Task instructions :: Your task is to transcribe all of the data below exactly, omitting the images.

Extracted material ::
------------------------------------------------------------------------
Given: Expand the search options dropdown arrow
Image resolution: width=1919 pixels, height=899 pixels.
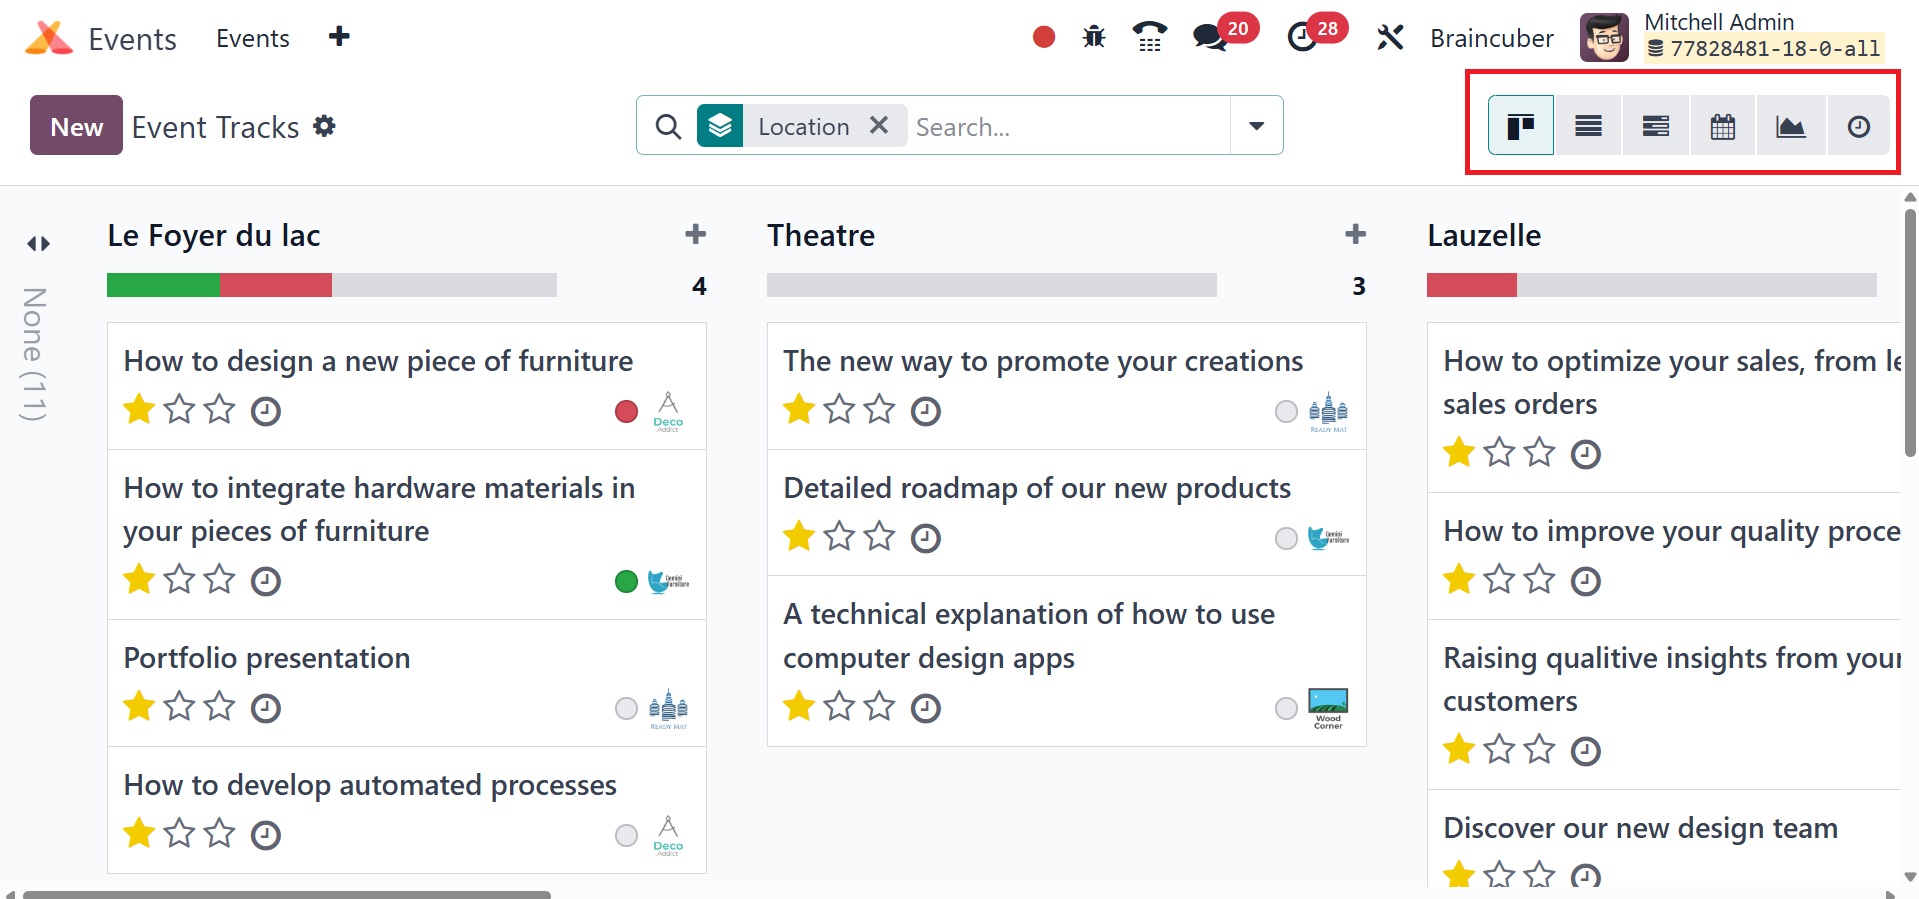Looking at the screenshot, I should coord(1256,126).
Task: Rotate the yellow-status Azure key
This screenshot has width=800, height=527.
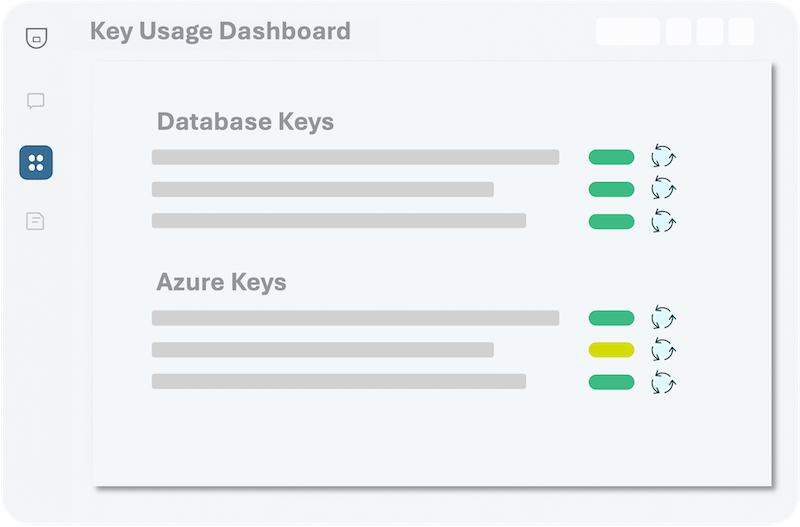Action: 663,350
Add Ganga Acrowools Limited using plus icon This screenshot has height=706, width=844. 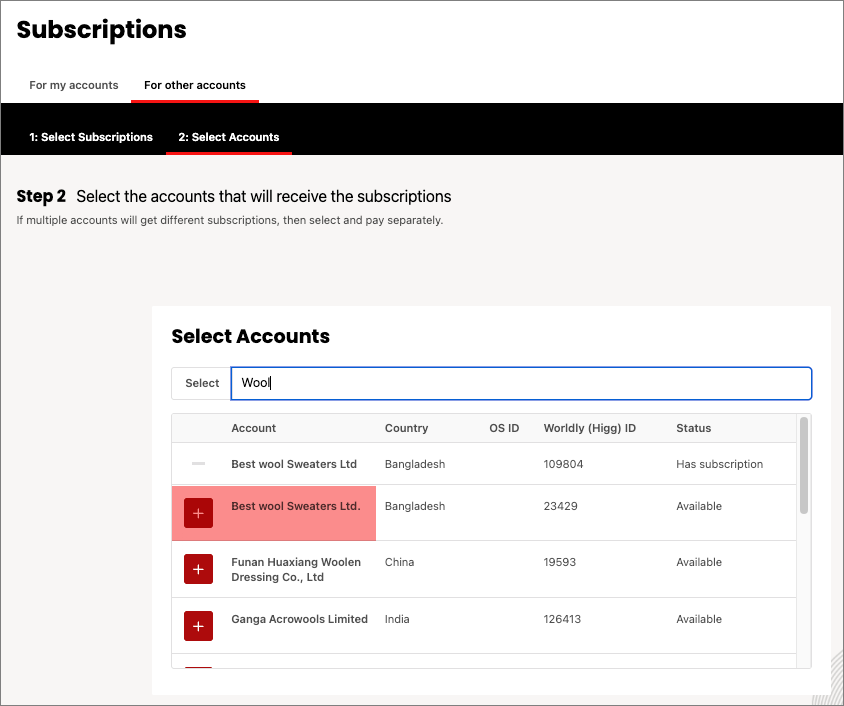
------------------------------------------------------------------------
Output ::
Given: Expand the search options dropdown arrow
Image resolution: width=1919 pixels, height=899 pixels.
Looking at the screenshot, I should coord(1256,126).
Task: Rotate the yellow-status Azure key
This screenshot has width=800, height=527.
Action: 663,350
Add Ganga Acrowools Limited using plus icon This screenshot has height=706, width=844. 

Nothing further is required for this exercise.